De acordo com o delegado Marcelo Martins, responsável pelo caso, pelo menos três funcionárias do hospital relataram que a médica tentou modificar o documento eletrônico para ocultar o erro.
“Essa é uma afirmação de testemunhas. Nós temos três relatos que apontam para essa situação, e tornei isso público porque todos os advogados têm acesso aos depoimentos”, afirmou.
Durante seu primeiro depoimento, Juliana admitiu a falha na prescrição. No entanto, na acareação realizada dias depois, ela mudou sua versão e alegou ter confessado “no calor do momento”, atribuindo o problema a uma suposta instabilidade no sistema eletrônico utilizado para registrar prescrições no hospital.
Além da prescrição equivocada, a investigação também apura possíveis falhas no procedimento de intubação, que podem ter contribuído para o agravamento do quadro da criança.

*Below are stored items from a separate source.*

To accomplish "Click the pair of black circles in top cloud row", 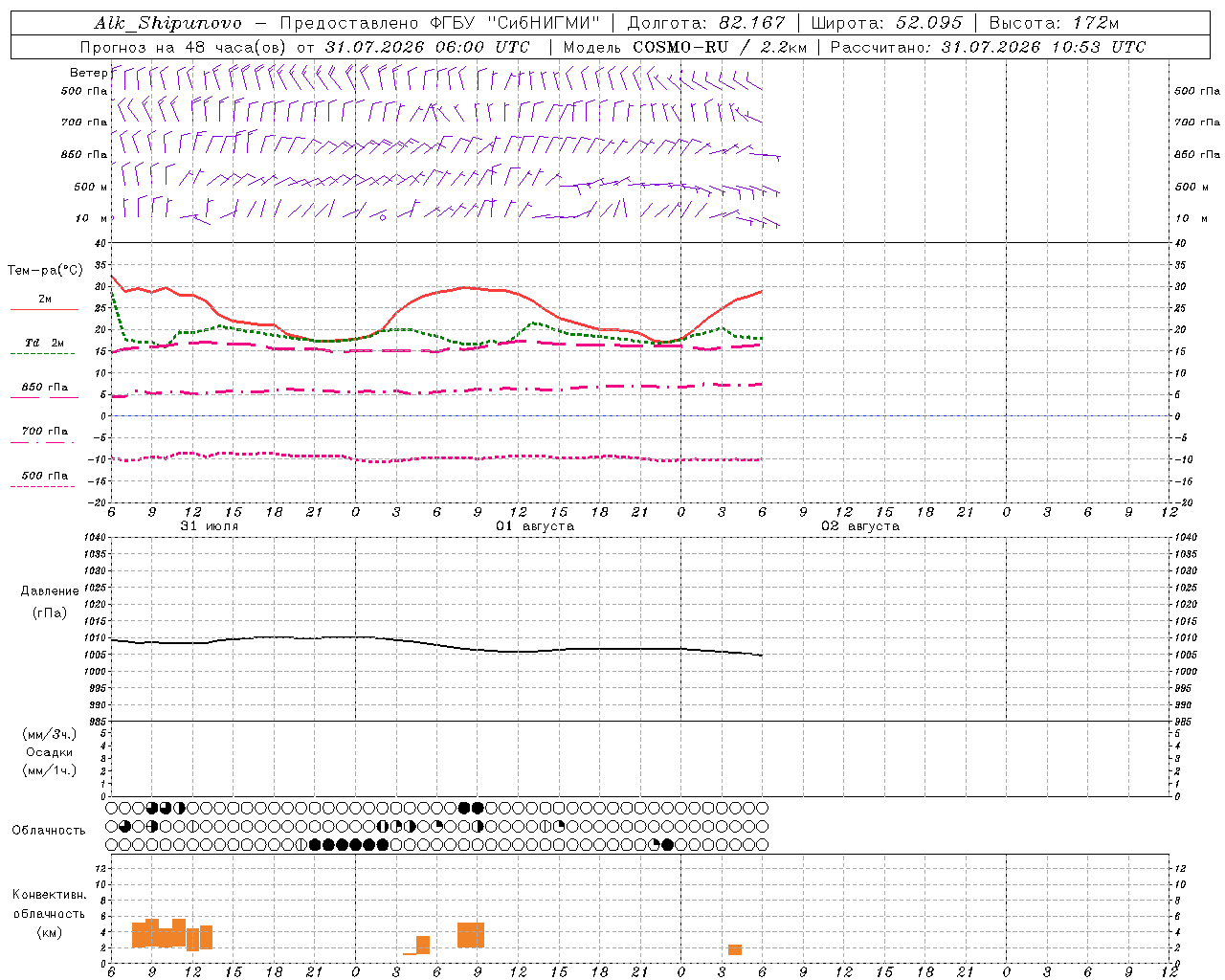I will (472, 808).
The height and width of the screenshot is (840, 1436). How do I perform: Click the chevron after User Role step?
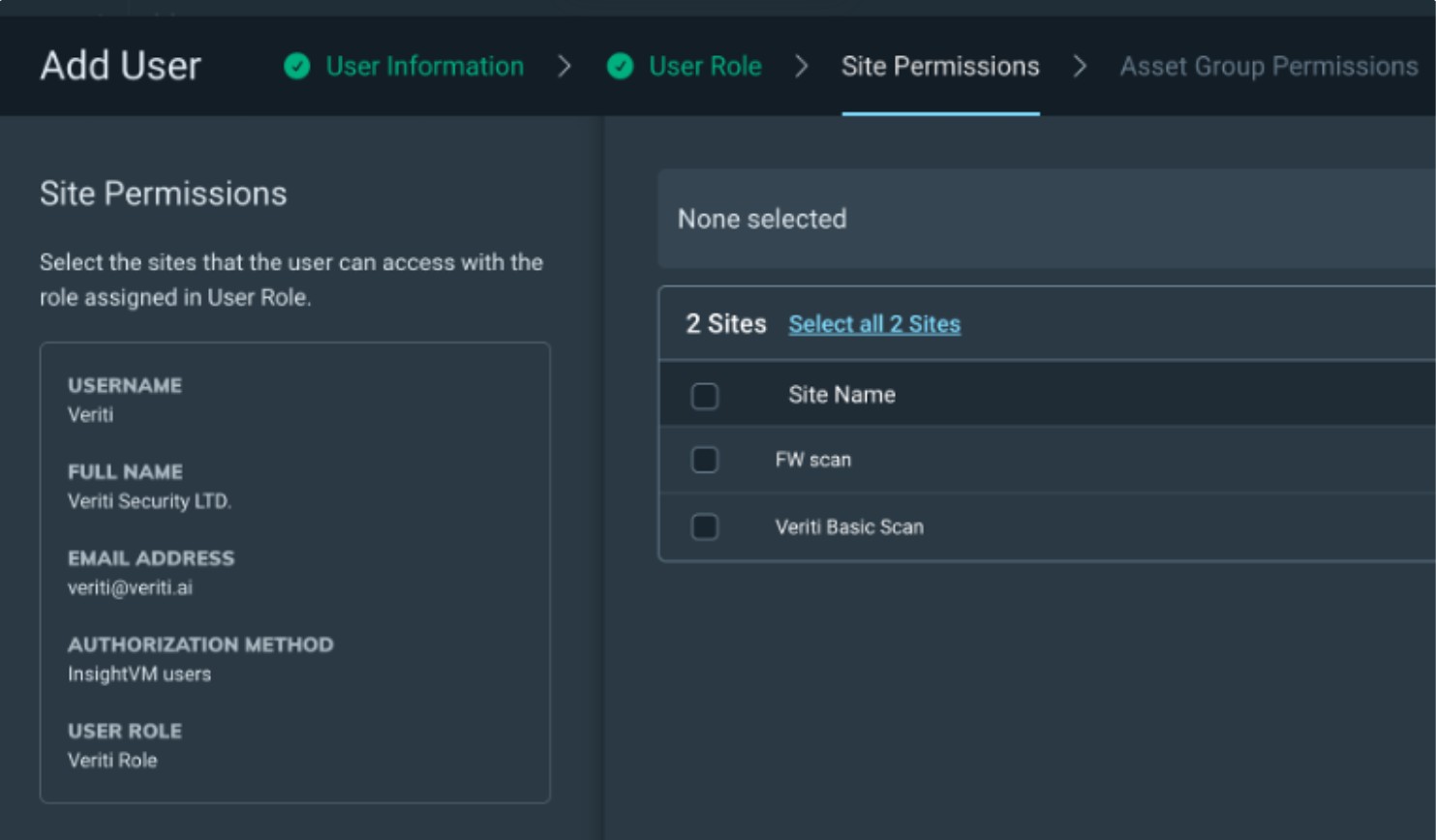pyautogui.click(x=801, y=66)
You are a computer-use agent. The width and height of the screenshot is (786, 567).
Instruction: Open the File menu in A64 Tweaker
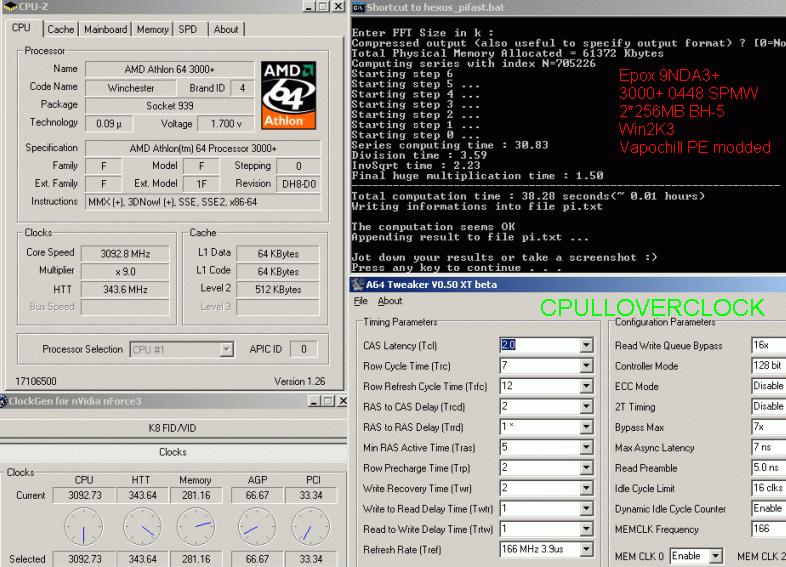tap(360, 301)
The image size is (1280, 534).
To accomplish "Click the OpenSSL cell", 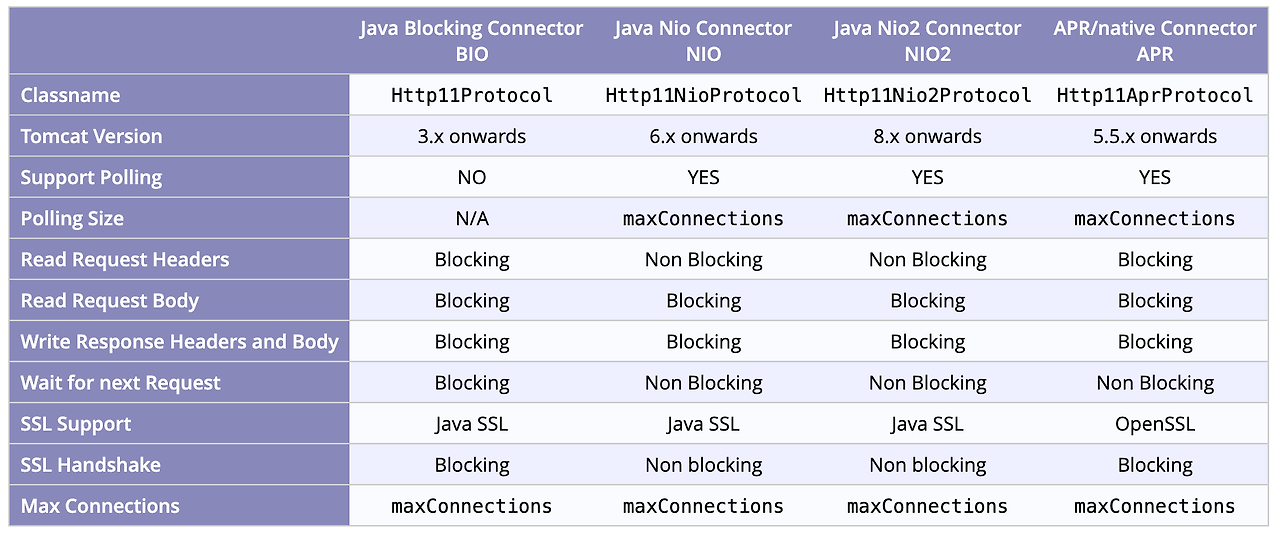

O Ministério Público do Amazonas acompanha o caso e deve analisar se houve negligência ou dolo por parte da equipe médica.
A defesa da profissional nega qualquer tentativa de adulteração do prontuário e sustenta que eventuais inconsistências decorrem de problemas técnicos no sistema do Hospital Santa Júlia.
Já o delegado Marcelo Martins reforça a gravidade dos depoimentos: “As testemunhas foram claras em afirmar que houve tentativa de esconder o erro”, destacou.